I use your example to try to replicate my case. It is a single table where I have information of contracts by supplier. In that table a material-supplier can have more than one entry (contracts past and current). I just want to pick the most recent date. In a sense this is similar to your example.

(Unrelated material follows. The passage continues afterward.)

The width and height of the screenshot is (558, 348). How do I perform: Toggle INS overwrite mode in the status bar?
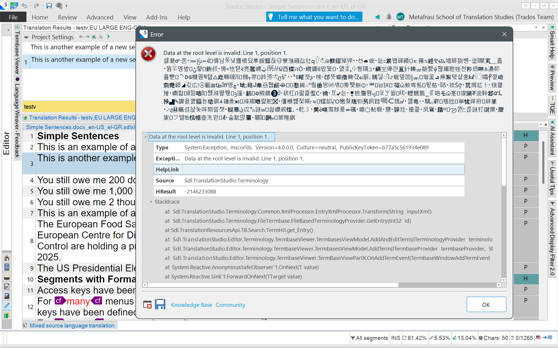pyautogui.click(x=396, y=338)
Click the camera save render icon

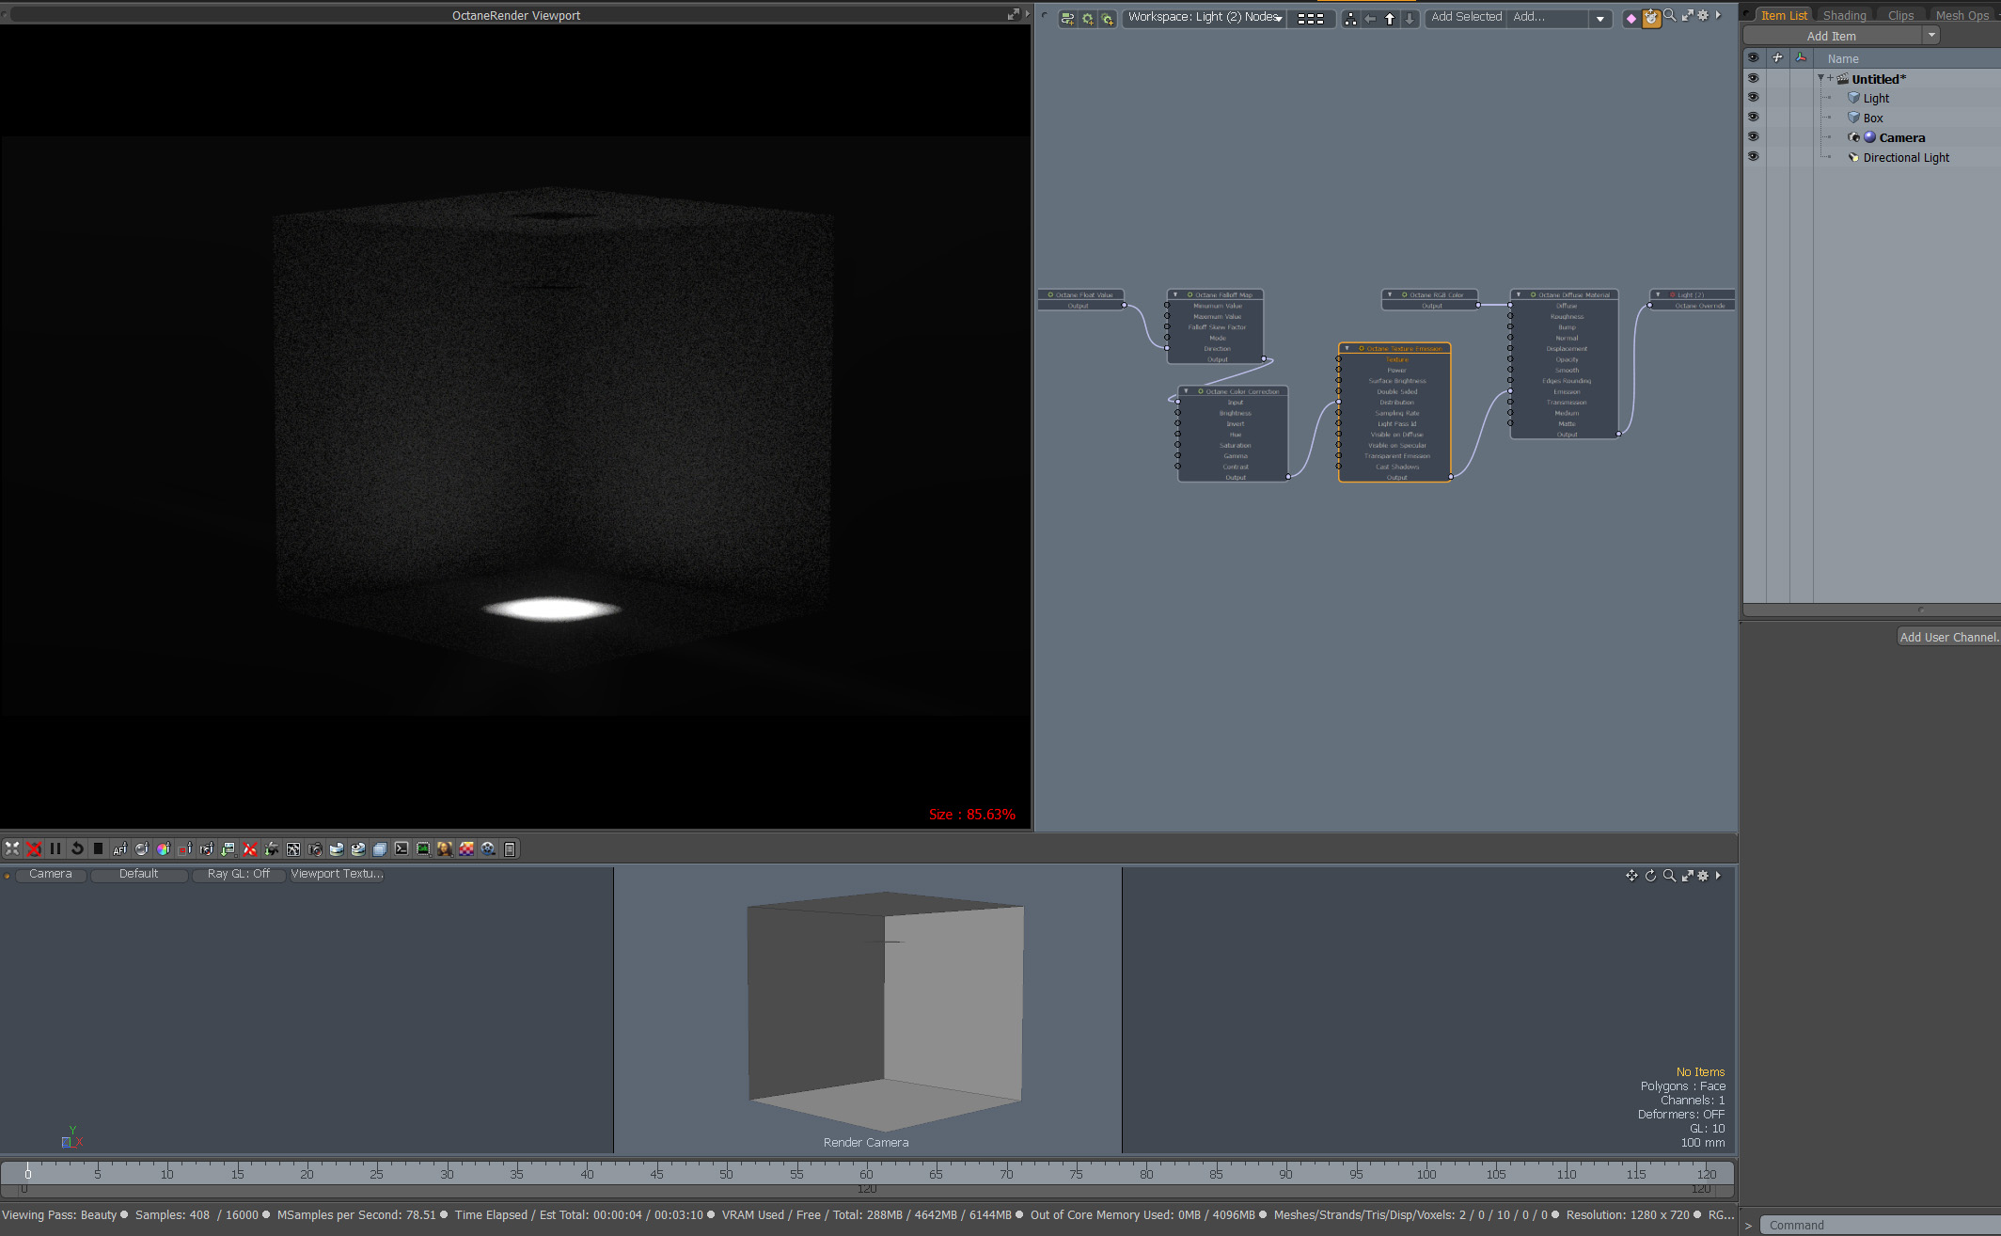(x=315, y=848)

What puzzles me is that I created the first step like in your case (it worked); even I saved those instructions as a MSAccess query (I called it “Query4”). Here are the instructions:
SELECT
MAX(SourceListIntl.BDATU) AS ContractDate, SourceListIntl.MATNR, SourceListIntl.WERKS
FROM
SourceListIntl
GROUP BY
SourceListIntl.MATNR, SourceListIntl.WERKS;
Then I wrote the instructions as per your second SQL query, but MSAccess returns an error message (Syntax error in JOIN operation). Here is the code:
SELECT SourceListIntl.MATNR, SourceListIntl.WERKS, SourceListIntl.BDATU, SourceListIntl.LIFNR, SourceListIntl.EBELN
FROM
SourceListInt INNER JOIN (SELECT MAX(SourceListIntl.BDATU) AS ContractDate, SourceListIntl.MATNR, SourceListIntl.WERKS
FROM
SourceListIntl
GROUP BY SourceListIntl.MATNR, SourceListIntl.WERKS
) AS LastDate
ON (SourceListIntl.MATNR= LastDate.MATNR) AND (SourceListIntl.WERKS= LastDate.WERKS) AND (SourceListIntl.BDATU= LastDate.ContractDate);
This does not works 🙁
BUT If I substitute the SELECT MAX … instructions by Query4 it works !!! Like this:
SELECT SourceListIntl.MATNR, SourceListIntl.WERKS, SourceListIntl.BDATU, SourceListIntl.LIFNR, SourceListIntl.EBELN
FROM SourceListIntl INNER JOIN Query4 ON (SourceListIntl.WERKS=Query4.WERKS) AND (SourceListIntl.MATNR=Query4.MATNR) AND (SourceListIntl.BDATU=Query4.ContractDate)
GROUP BY SourceListIntl.MATNR, SourceListIntl.WERKS, SourceListIntl.BDATU, SourceListIntl.LIFNR, SourceListIntl.EBELN;
This last set of instructions works but I would like it to work like yours
Any comments will be appreciated
Thanks in advance
Robert
Hi Robert … Just out of curiosity, when you say it doesn’t work, does it give error message? I noticed a typo on your 2nd query above. It’s near “SourceListInt INNER JOIN (SELECT MAX”. Notice that your table name is missing an l (el). Looks like there’s a typo there.
You make tnhigs so clear. Thanks for taking the time!